Ultra-supercritical units’ efficiency is higher by about 3.5%, resulting in further fuel savings of up to 3.5% over supercritical units.
Operational Flexibility
Ultra-supercritical / supercritical technology units also offer flexibility of plant operation such as:
The Construction Capability Unit (CCU) of L&T Power plays a key role in the execution of Flue Gas Desulphurisation (FGD) projects. Apart from this, CCU also executes general civil works and cooling tower (EPC basis) packages for coal-based thermal power plants.
With a repository of construction knowledge, CCU has built capable teams. The team at head office (HO) spearheads these projects till they are handed over to customers by ensuring timely availability of drawings, documents, resources and technical support to all sites. The HO team is also armed with Construction Methods & Planning Cell (CMPC) which provides schemes for heavy lift erection, formwork, chimney construction using slipform technology, NDCT construction using jumpform technology and identifies requirement of strategic construction equipment for all projects - coal, gas, nuclear and FGD.
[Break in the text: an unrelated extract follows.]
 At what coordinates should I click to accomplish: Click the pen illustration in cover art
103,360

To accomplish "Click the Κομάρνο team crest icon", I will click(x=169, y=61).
The Quality Management Capability Centre (QMCC) ensures consistency in its offerings at all the stages of the project lifecycle and for all projects of L&T Power. The key objective of the Centre is to ensure a customer-centric organisation through the institutionalisation of processes and systems, and to meet the quality benchmarks of products and services against requirements established in contractual documents.
The QMCC also ensures sustainable continual improvement towards achieving customer satisfaction. This is achieved with the vision of ‘Doing it right first time, every time & in time’ being deployed through capability building, defect prevention & benchmarking, continual improvement and rendering prompt & efficient quality services.
The QMCC gives L&T Power an unmatched edge when it comes to end-to-end building and management of large power projects.
The Central Planning and Monitoring Capability Centre (CPMCC) is responsible for planning, scheduling, monitoring and MIS for all the projects of L&T Power.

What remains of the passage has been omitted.